Continue the regex question below about splitting a string into terms and logical operators, starting right after its last line of code.
** begin Text provided **
I am trying to write a regex to split a string into what I call 'terms' (e.g. words, numbers, and surrounding spaces) and 'logical operators' (e.g. <AND, &>, <OR, |>, <NOT,-,~>, <(,{,[,),},]>). For this question, we can ignore the alternative symbols for AND, OR, and NOT, and grouping is just with '(' and ')'.
For example:
Frank and Bob are nice AND NOT (Henry is good OR Sam is 102 years old)
should be split into this Python list:
["Frank and Bob are nice", "AND", "NOT", "(", "Henry is good", "OR", "Sam is 102 years old", ")"]
My code:
pattern = r"(NOT|\-|\~)?\s*(\(|\[|\{)?\s*(NOT|\-|\~)?\s*([\w+\s*]*)\s+(AND|&|OR|\|)?\s+(NOT|\-|\~)?\s*([\w+\s*]*)\s*(\)|\]|\})?"
t = re.split(pattern, text)
raw_terms = list(filter(None, t))
** end Text provided **
** begin Provided data **
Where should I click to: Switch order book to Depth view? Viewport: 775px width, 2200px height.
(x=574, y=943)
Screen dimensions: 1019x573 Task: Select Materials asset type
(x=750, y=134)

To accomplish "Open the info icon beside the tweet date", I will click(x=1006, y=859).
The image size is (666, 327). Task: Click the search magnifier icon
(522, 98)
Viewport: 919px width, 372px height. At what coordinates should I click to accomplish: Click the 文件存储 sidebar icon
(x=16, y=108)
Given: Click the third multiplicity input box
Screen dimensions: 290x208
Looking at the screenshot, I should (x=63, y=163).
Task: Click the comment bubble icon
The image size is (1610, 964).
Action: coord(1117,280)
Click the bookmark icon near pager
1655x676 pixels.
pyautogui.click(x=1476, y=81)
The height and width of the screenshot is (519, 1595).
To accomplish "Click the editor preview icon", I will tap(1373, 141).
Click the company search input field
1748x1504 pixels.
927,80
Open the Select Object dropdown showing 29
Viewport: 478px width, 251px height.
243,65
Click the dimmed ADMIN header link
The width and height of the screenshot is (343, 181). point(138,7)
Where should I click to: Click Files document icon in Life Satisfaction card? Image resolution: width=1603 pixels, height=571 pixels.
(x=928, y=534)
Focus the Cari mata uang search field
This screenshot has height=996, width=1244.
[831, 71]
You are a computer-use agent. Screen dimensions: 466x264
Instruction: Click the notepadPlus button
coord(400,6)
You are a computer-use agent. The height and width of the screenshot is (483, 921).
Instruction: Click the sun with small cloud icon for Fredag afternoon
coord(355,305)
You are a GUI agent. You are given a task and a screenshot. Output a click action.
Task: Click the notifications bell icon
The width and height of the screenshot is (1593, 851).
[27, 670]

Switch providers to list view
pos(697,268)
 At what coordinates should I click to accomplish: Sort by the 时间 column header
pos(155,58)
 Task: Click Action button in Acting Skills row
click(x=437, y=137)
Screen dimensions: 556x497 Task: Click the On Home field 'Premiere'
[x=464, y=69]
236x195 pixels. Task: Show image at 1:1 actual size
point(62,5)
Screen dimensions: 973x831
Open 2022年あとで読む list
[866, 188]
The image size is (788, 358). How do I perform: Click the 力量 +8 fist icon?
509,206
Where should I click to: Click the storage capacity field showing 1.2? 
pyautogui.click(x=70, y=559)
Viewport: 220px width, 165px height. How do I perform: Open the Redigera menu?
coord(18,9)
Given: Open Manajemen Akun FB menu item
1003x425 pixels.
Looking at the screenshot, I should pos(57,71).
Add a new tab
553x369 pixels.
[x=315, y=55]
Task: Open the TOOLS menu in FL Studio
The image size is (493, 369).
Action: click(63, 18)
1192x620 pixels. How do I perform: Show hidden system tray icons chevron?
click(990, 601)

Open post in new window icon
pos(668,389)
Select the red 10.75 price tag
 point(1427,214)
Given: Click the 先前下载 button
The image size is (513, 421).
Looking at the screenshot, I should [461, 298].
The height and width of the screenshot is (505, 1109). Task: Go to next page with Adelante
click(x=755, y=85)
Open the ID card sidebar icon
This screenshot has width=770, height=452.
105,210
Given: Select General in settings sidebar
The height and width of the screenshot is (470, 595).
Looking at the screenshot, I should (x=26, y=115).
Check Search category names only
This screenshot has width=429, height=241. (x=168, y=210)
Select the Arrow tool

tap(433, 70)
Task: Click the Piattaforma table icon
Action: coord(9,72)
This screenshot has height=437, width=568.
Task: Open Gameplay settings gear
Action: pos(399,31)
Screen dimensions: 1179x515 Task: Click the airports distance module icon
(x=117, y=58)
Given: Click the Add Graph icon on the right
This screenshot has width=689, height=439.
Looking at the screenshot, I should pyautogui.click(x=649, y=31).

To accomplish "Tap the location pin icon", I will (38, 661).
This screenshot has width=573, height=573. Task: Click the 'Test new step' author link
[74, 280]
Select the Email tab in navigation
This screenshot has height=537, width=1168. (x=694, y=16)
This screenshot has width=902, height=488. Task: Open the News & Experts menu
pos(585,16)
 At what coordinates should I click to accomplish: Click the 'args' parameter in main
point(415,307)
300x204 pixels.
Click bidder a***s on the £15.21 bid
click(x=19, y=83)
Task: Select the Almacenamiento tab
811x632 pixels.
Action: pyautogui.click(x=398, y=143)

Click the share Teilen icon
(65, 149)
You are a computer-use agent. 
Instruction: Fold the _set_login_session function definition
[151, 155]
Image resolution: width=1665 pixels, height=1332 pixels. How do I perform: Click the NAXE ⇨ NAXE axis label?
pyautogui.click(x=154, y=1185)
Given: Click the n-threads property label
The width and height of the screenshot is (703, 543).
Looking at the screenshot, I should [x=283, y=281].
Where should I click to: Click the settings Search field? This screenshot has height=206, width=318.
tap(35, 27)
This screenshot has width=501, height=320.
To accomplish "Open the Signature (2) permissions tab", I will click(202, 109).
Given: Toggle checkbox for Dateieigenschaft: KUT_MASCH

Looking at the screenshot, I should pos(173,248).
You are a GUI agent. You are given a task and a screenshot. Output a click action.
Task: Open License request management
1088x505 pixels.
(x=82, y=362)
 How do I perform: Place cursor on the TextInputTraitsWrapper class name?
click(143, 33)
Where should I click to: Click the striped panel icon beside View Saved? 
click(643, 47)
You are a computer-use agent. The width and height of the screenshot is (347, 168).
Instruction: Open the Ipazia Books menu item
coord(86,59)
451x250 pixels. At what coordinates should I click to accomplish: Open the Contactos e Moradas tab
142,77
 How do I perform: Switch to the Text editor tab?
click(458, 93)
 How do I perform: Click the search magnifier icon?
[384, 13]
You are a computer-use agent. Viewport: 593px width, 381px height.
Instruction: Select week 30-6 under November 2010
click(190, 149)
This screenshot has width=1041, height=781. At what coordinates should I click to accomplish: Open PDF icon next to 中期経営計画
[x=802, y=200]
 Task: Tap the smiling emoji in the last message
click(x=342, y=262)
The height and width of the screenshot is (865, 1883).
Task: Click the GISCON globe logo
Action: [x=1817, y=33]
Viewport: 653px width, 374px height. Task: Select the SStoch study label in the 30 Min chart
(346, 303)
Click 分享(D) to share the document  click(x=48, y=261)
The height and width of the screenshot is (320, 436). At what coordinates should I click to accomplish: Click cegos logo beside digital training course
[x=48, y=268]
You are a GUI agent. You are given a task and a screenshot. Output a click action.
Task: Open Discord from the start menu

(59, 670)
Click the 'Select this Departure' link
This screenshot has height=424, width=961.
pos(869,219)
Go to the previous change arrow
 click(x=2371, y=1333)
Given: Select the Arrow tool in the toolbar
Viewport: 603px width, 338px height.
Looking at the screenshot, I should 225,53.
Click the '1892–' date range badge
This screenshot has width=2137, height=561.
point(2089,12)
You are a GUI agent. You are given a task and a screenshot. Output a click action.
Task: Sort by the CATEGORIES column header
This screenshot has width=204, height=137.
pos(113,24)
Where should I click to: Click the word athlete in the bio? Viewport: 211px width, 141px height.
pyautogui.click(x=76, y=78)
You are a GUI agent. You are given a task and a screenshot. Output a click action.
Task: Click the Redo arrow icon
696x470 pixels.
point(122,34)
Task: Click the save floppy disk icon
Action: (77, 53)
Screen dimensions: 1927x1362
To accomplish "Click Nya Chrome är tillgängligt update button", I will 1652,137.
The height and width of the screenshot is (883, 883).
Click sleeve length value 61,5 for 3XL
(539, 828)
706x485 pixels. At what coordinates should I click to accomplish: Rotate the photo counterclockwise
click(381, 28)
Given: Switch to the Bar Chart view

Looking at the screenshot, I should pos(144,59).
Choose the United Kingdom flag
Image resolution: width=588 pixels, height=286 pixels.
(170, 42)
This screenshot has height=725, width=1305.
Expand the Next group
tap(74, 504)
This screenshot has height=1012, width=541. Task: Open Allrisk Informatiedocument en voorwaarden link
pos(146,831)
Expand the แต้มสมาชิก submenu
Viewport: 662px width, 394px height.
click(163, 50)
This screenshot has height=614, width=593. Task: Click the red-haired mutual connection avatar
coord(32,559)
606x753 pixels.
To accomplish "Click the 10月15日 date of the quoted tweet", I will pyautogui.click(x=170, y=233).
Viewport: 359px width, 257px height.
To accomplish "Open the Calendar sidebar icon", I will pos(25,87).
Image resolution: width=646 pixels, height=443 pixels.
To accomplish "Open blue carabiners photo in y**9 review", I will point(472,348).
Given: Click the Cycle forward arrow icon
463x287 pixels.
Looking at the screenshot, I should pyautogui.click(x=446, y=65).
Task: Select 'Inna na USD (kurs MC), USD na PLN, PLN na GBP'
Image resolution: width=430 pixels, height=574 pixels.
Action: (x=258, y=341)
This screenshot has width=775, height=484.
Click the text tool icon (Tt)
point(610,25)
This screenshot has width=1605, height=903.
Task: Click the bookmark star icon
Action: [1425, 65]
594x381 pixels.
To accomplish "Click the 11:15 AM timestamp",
** end Provided data **
→ Output for this exercise:
The pattern works for this test case, the one above, and others,
NOT Frank is a good boy AND Joe
raw_terms=['NOT', 'Frank is a good boy', 'AND', 'Joe']
but not these:
NOT Frank
raw_terms = ['NOT Frank']
NOT Frank is a good boy
raw_terms=['NOT Frank is a good boy']
I have tried changing the two \s+ to \s*, but not all test cases passed. I am not a regex expert (this one is the most complicated one I have tried).
I am hoping someone can help me understand why these two test cases fail, and how to fix the regex so all the test cases pass.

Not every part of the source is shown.